A fast, cozy winter dinner that tastes like you simmered it all day: juicy pork tenderloin medallions in a garlicky-sage pan sauce, plus sweet roasted butternut squash and tangy balsamic beets to cut through the richness. Big flavor, minimal dishes.
Details
Ingredients
- Kroger® Fresh Natural Pork Tenderloin (1 lb) 1 lb $3.99 (sale)
- Organic butternut squash ~1 lb (about 3 cups cubed) $1.99/lb
- Love Beets™ White Wine + Balsamic Ready-To-Eat Beets 1 pack (6.5 oz) $3.99
- Simple Truth Organic® Garlic Bulbs 2 cloves $1.99
- Private Selection® Peruvian Gold Sweet Onion 1/2 medium, sliced $3.99 (3 lb bag)
- Olive oil 2 tbsp
- Butter (optional) 1 tbsp
- Sage (dried) or fresh (optional) 1/2 tsp dried or 4 leaves
- Chicken broth or water 1/3 cup
- Balsamic vinegar (optional, to boost beet glaze) 1 tsp
- Salt and black pepper to taste
Instructions
- Prep: Heat oven to 425°F. Line a sheet pan with foil or parchment.

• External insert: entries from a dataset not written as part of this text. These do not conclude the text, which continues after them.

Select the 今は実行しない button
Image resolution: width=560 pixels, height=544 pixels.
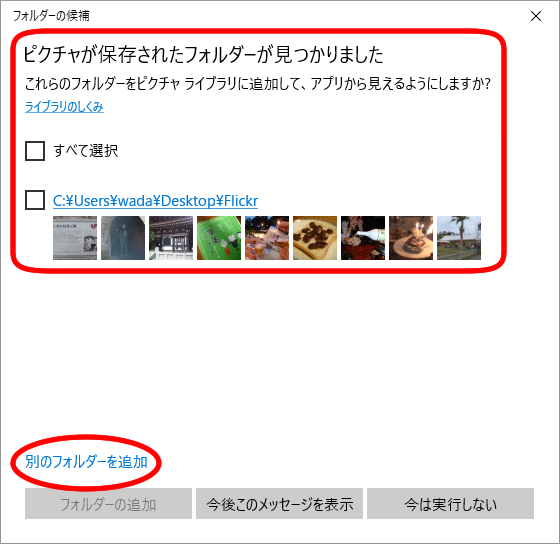(450, 504)
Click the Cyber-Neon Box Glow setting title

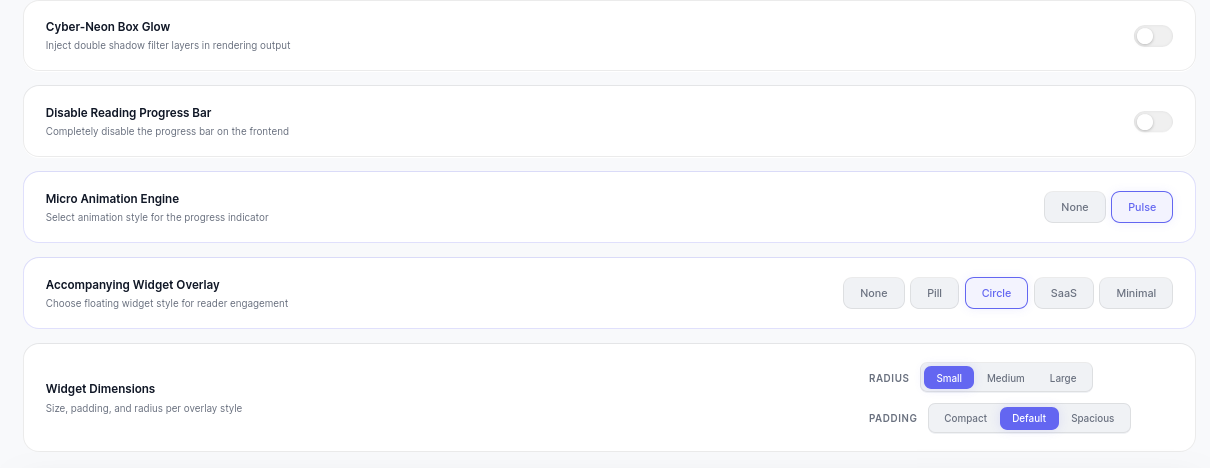pyautogui.click(x=108, y=27)
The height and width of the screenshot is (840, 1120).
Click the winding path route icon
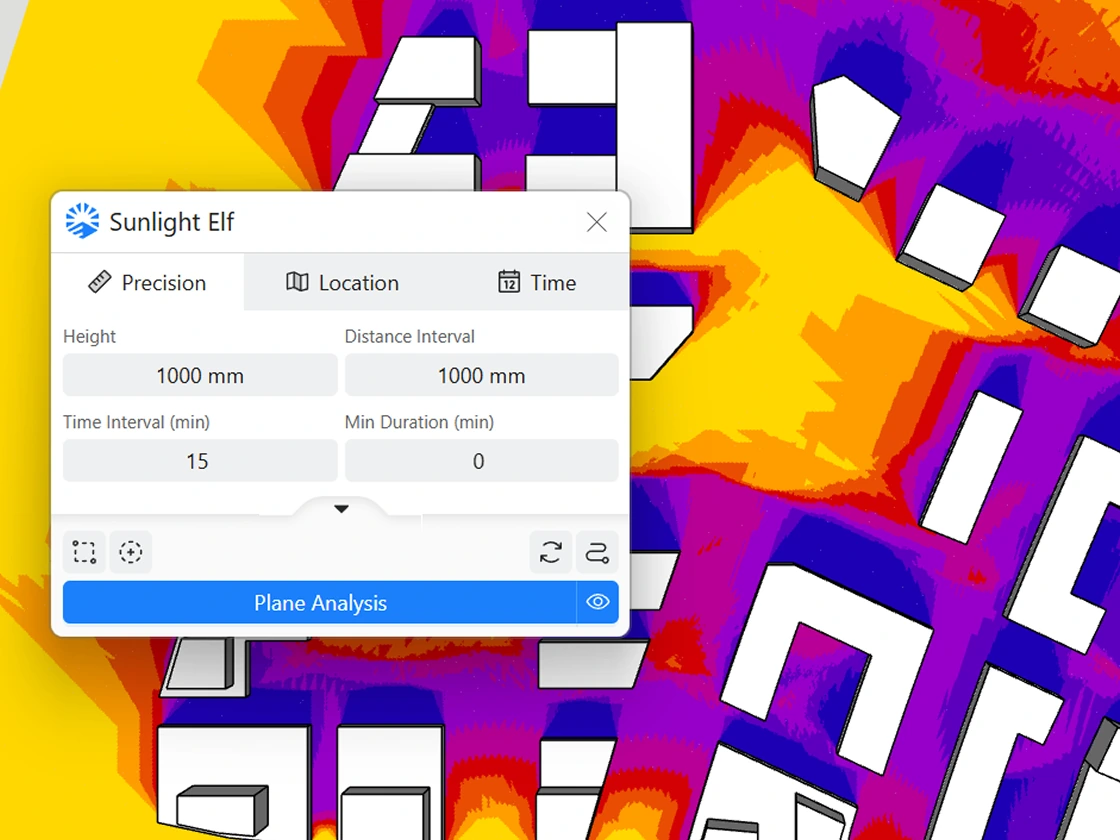pyautogui.click(x=597, y=552)
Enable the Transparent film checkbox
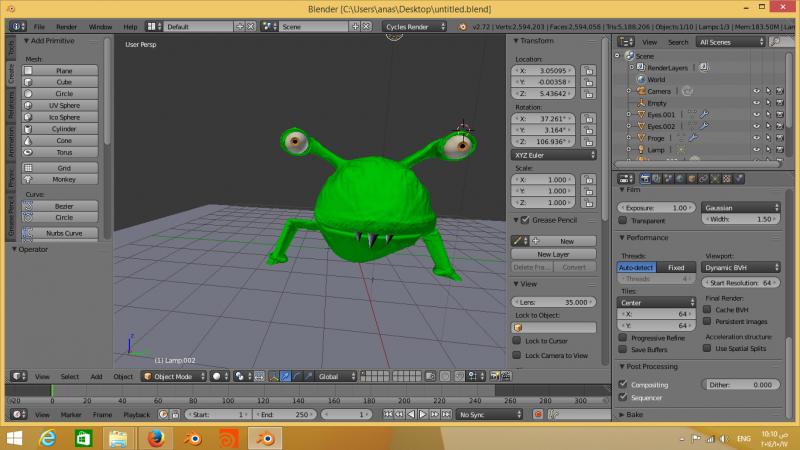The width and height of the screenshot is (800, 450). click(x=624, y=220)
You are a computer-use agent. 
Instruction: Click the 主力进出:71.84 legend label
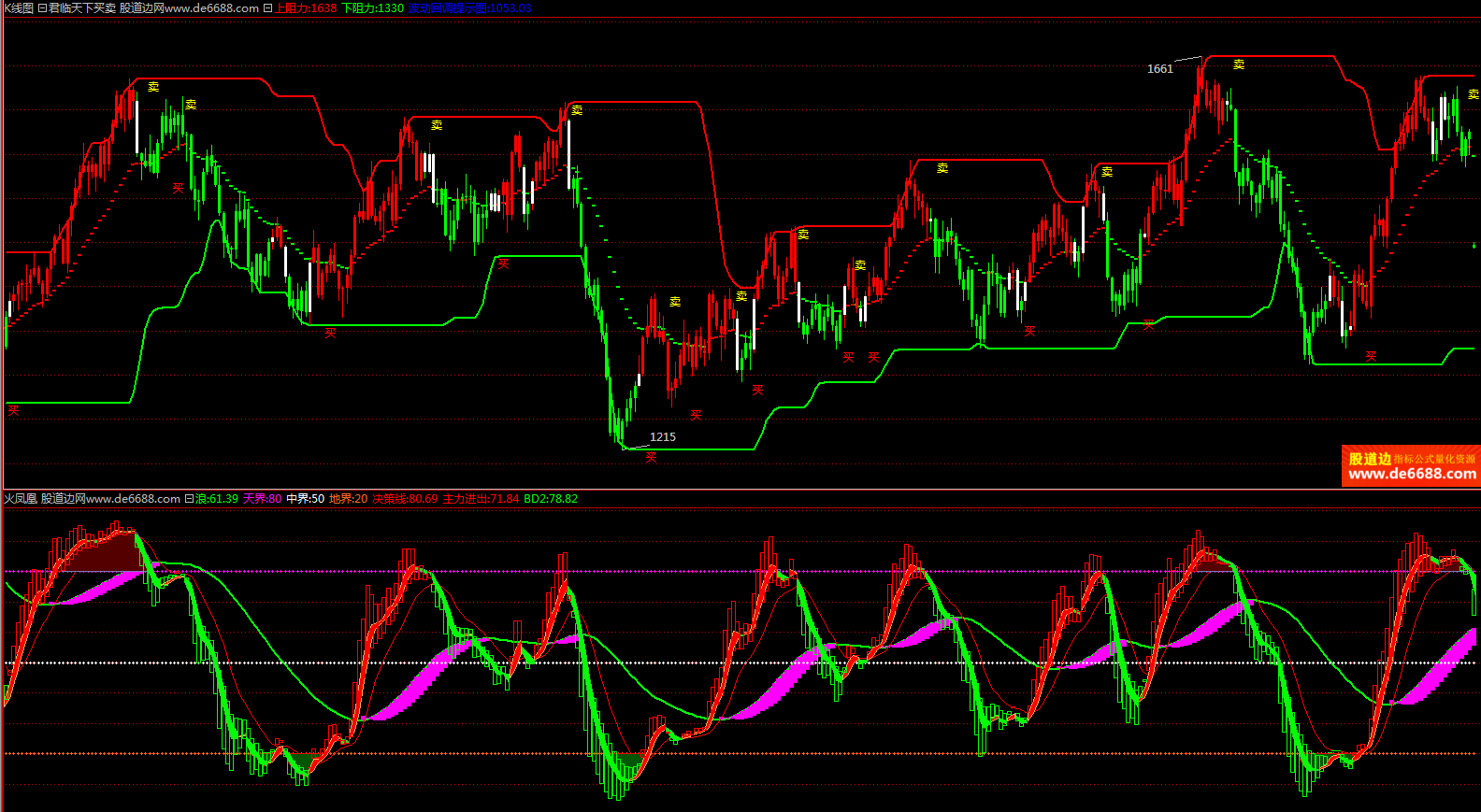pyautogui.click(x=481, y=499)
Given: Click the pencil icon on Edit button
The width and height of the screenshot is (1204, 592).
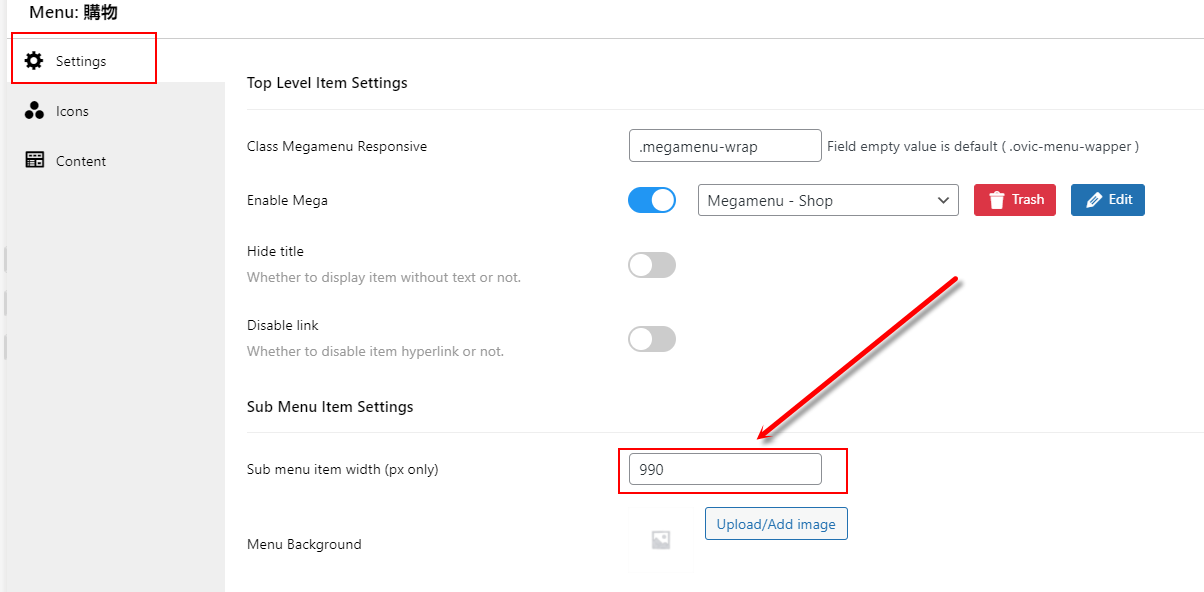Looking at the screenshot, I should click(1093, 200).
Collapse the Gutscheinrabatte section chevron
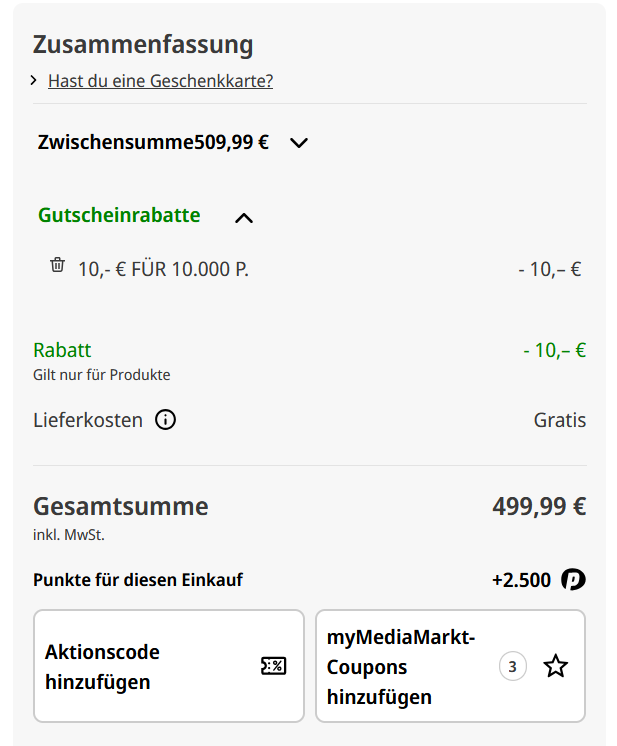 pos(243,217)
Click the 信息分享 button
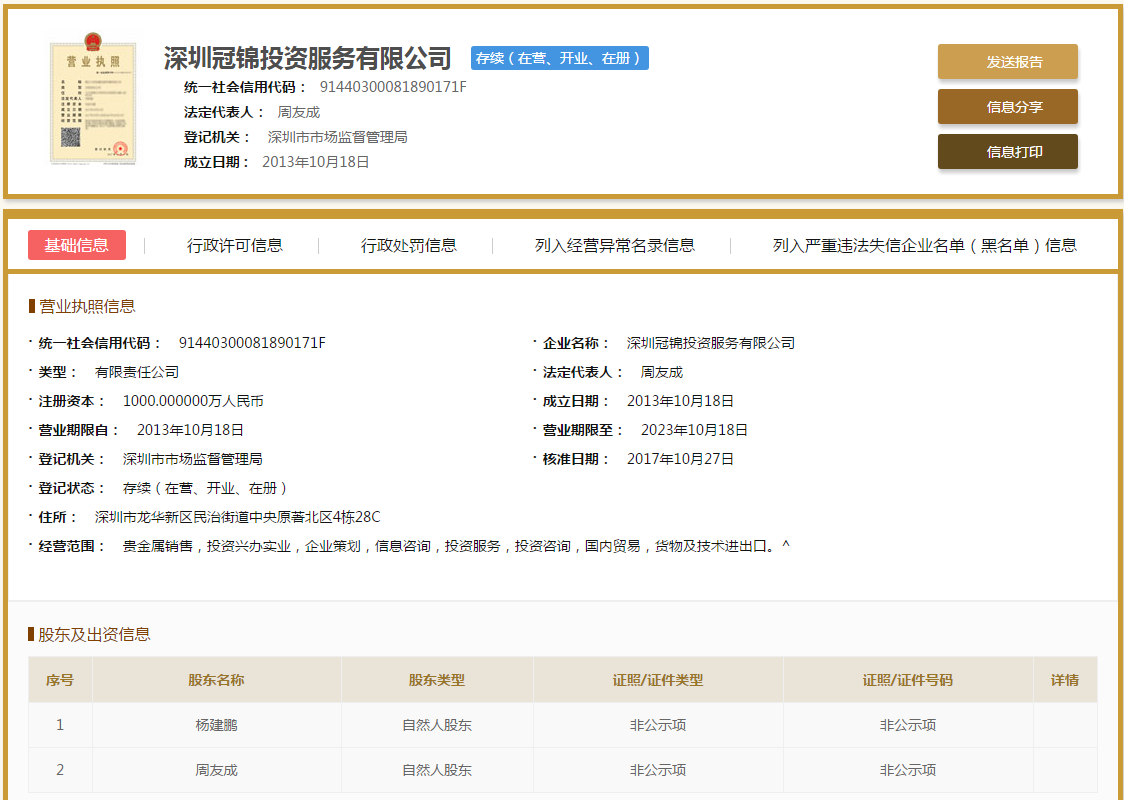 1007,106
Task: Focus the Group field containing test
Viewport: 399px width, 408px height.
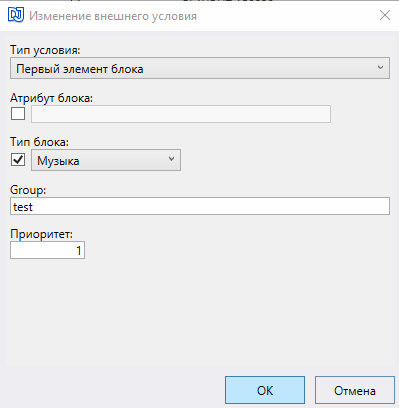Action: click(200, 206)
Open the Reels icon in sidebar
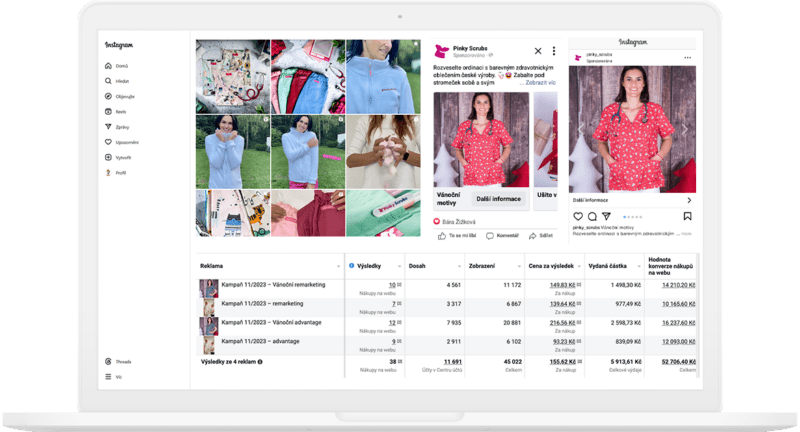 (107, 112)
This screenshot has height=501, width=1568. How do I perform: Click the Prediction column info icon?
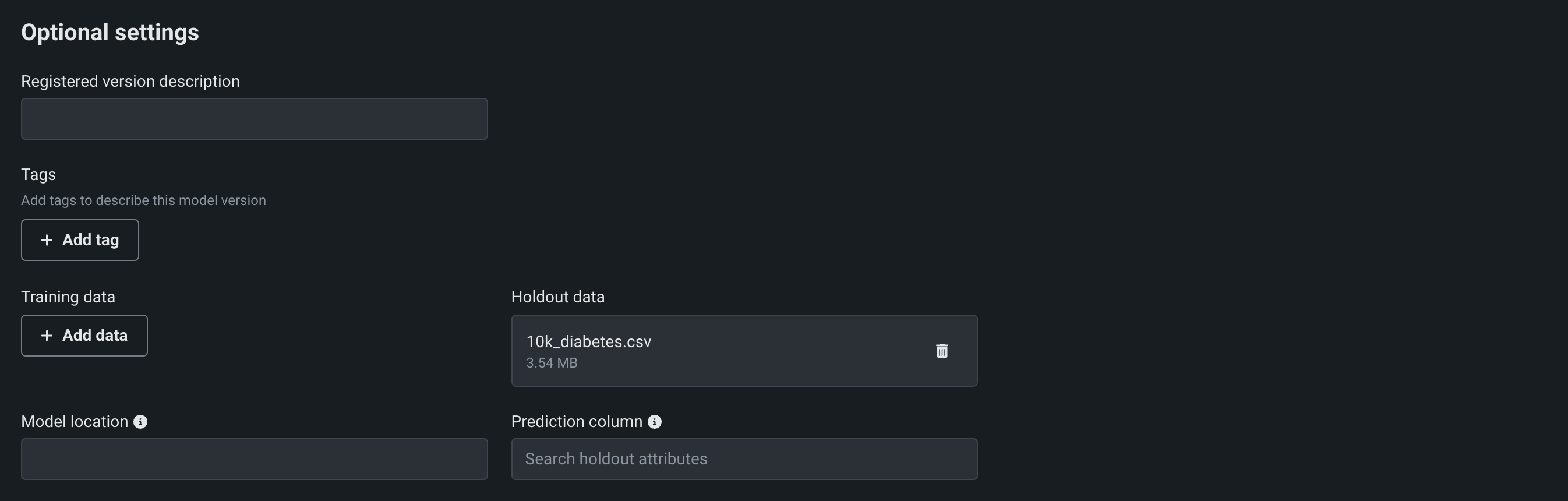point(654,422)
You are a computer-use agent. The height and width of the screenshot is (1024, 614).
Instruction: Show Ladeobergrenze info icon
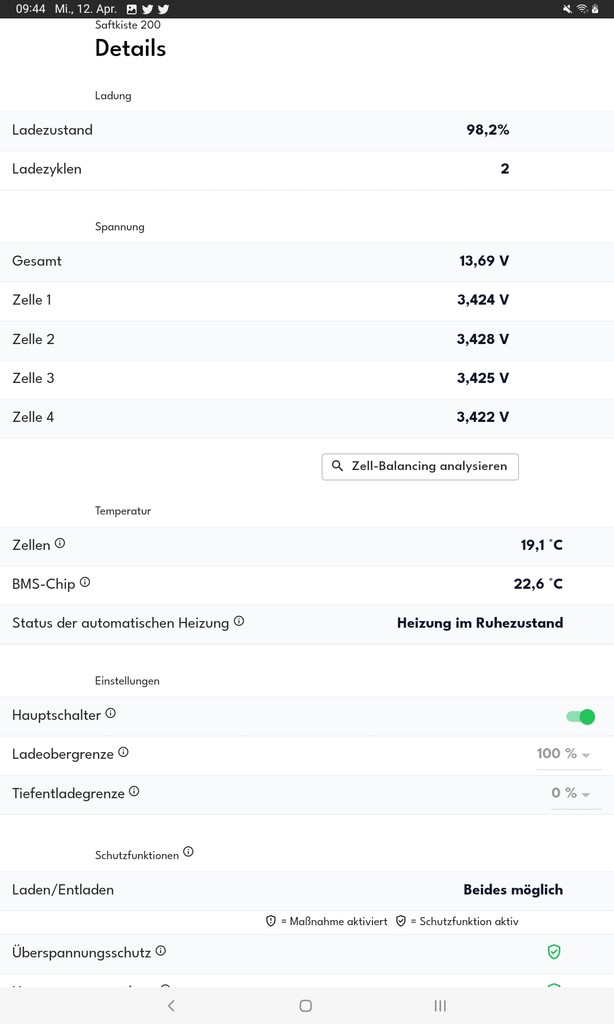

- Prep squash: Peel (or just trim well), seed, and cube butternut squash into 3/4-inch pieces. Toss with 1 tbsp olive oil, salt, and pepper. Spread on the sheet pan.
- Roast: Roast 20–25 minutes, tossing once halfway, until browned and tender.
- Prep pork: While squash roasts, pat pork dry. Slice into 1-inch medallions. Season generously with salt and pepper.
- Sear: Heat a large skillet on medium-high with 1 tbsp olive oil. Sear pork medallions 2–3 minutes per side until nicely browned and just cooked through (145°F; a little blush is fine). Transfer pork to a plate to rest.
- Pan sauce: Reduce heat to medium. Add sliced onion to the skillet and cook 3 minutes, scraping up browned bits. Add minced garlic and sage; cook 30 seconds.
- Deglaze: Add broth (or water). Simmer 2–3 minutes until slightly reduced. Swirl in butter if using.
- Warm beets: Add the packaged beets (and 1 tsp balsamic if you want extra punch) to the sauce and warm 1–2 minutes. Taste and adjust salt/pepper.
- Serve: Plate roasted squash. Top with pork medallions and spoon beet-onion pan sauce over everything.
Health notes: ~720 calories per serving. Healthiness: Moderate—lean protein and lots of veg; keep butter/oil modest to lighten it up.
Drink pairing: Wine: Oregon Pinot Noir (look for Willamette Valley). Beer: an amber ale.